Task objective ->
Put every line of the items below into a JSON list of strings, one string per line. Leave out blank lines.

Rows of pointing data
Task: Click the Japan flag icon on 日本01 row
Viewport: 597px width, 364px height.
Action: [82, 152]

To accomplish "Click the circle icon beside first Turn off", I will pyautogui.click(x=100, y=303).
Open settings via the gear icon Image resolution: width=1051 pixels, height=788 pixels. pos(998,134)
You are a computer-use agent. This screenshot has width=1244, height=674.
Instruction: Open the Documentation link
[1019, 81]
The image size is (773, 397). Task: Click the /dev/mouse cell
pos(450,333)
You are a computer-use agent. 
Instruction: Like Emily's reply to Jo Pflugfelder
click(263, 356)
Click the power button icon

Finished answer ->
[
  "Task: Click the Japan flag icon on 日本01 row",
  "Viewport: 597px width, 364px height.",
  "Action: [82, 152]",
  "To accomplish \"Click the circle icon beside first Turn off\", I will pyautogui.click(x=100, y=303).",
  "Open settings via the gear icon Image resolution: width=1051 pixels, height=788 pixels. pos(998,134)",
  "You are a computer-use agent. This screenshot has width=1244, height=674.",
  "Instruction: Open the Documentation link",
  "[1019, 81]",
  "The image size is (773, 397). Task: Click the /dev/mouse cell",
  "pos(450,333)",
  "You are a computer-use agent. ",
  "Instruction: Like Emily's reply to Jo Pflugfelder",
  "click(263, 356)",
  "Click the power button icon"
]